Potential health challenges
- Diabetic retinopathy – diabetes can lead to eye disease (retinopathy), which can damage vision and even cause blindness.
- Nerve damage – poorly controlled blood glucose and high blood pressure can lead to damage of the nerves throughout the body (neuropathy). This damage can lead to problems with digestion, urination, erectile dysfunction in men and other complications. Among the most commonly affected areas are the extremities, in particular the feet, where nerve damage can lead to pain, tingling, and loss of feeling. Loss of feeling is particularly important because it can allow injuries to go unnoticed, leading to serious infections and possible amputations.
- Kidney failure – Kidney disease (nephropathy) is far more common in people with diabetes, a leading cause of chronic kidney disease.
- Heart Disease – 50% of people with diabetes die of cardiovascular disease – angina, heart attack, stroke, peripheral artery disease, and congestive heart failure.
- Depression – Diabetes can cause complications and health problems that worsen symptoms of depression, leading to poor lifestyle decisions, such as unhealthy eating, less exercise, smoking and weight gain.
- Mortality risk – the risk of dying prematurely among people with diabetes is at least double the risk of people without diabetes.
How to reduce your risk
While some risk factors for diabetes such as age, ethnicity and family history can’t be changed, many other risk factors such as managing your weight, eating healthy foods in the right quantities and exercising regularly can be managed. According to Diabetes South Africa, there are various aspects to good diabetes management including:
- Education – Knowing about diabetes is an essential first step. All people with diabetes need to understand their condition in order to make healthy lifestyle choices and manage their diabetes well.

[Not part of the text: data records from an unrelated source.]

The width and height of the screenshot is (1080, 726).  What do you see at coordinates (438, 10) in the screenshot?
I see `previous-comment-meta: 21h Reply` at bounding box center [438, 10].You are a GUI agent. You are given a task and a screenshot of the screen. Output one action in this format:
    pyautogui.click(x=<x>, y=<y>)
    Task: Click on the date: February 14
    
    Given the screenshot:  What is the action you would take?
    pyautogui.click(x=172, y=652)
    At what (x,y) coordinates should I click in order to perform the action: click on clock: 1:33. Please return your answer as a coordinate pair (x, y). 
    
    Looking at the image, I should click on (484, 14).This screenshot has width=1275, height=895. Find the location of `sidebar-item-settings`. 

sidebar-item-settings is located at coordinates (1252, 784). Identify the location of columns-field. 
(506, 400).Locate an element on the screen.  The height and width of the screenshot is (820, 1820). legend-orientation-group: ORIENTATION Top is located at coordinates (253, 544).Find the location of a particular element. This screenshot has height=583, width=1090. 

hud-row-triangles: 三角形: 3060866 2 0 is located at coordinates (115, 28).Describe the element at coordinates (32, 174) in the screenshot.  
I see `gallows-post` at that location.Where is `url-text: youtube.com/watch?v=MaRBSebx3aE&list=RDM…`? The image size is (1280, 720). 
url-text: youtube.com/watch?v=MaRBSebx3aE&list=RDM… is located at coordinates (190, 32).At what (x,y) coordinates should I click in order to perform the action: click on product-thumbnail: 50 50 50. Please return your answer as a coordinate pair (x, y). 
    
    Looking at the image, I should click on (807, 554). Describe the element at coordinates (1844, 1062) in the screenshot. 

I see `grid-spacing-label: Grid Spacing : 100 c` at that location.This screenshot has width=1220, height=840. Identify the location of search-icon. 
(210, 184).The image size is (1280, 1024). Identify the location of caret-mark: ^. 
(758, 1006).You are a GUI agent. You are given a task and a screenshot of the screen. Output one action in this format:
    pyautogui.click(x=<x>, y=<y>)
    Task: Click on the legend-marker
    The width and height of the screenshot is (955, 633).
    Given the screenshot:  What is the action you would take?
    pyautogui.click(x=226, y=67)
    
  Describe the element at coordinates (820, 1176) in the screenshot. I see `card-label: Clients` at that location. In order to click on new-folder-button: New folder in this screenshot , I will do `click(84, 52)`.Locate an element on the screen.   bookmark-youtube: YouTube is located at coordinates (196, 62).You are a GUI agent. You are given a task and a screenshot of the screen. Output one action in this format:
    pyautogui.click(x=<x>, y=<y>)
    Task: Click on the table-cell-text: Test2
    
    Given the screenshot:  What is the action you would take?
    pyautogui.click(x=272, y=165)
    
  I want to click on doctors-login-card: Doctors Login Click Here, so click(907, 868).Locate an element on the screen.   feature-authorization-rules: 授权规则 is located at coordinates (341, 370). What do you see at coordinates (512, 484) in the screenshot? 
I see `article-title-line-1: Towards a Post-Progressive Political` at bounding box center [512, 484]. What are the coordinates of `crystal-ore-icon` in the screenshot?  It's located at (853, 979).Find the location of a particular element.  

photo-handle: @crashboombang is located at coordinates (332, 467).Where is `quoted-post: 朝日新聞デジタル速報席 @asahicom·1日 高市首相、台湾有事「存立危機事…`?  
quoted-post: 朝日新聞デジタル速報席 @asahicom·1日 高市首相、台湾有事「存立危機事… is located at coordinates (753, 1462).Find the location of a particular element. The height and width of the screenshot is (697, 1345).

- Healthy eating – There is no such thing as a ‘diabetic diet’, only a healthy way of eating, which is recommended for everyone. However, what, when and how much you eat plays an important role in regulating how well your body manages blood glucose levels. It’s a good idea to visit a registered dietician who can help you work out a meal plan that is suitable for your lifestyle.
- Exercise – Regular exercise helps your body lower blood glucose levels, promotes weight loss, reduces stress and enhances overall fitness.
- Weight management – Maintaining a healthy weight is especially important in the control of type 2 diabetes.
- Medication – People with type 1 diabetes require daily insulin injections to survive. There are various types of insulin available in South Africa. Type 2 diabetes is controlled through exercise and meal planning and may require diabetes tablets and\or insulin to assist the body in making or using insulin more effectively. Talk to your doctor about the best treatment option for you, as well as the all-important cost considerations of different treatments.
- Lifestyle management – Learning to reduce stress levels in daily living can help people manage their blood glucose levels. Smoking is particularly dangerous for people with diabetes.
“As a major contributor towards diabetes care for over 93 years, Lilly works with healthcare providers that can help people overcome the daily challenges of living with this chronic condition. Your doctor is your best resource for information about living with diabetes. However, while your healthcare team will advise and support you, how well your diabetes is managed depends on you. Use the resources available to empower yourself to improve your metabolic control, increase fitness levels and manage weight loss and other cardiovascular disease risk factors, which in turn will improve your sense of well-being and quality of life,” concludes Dr Molefe-Osman.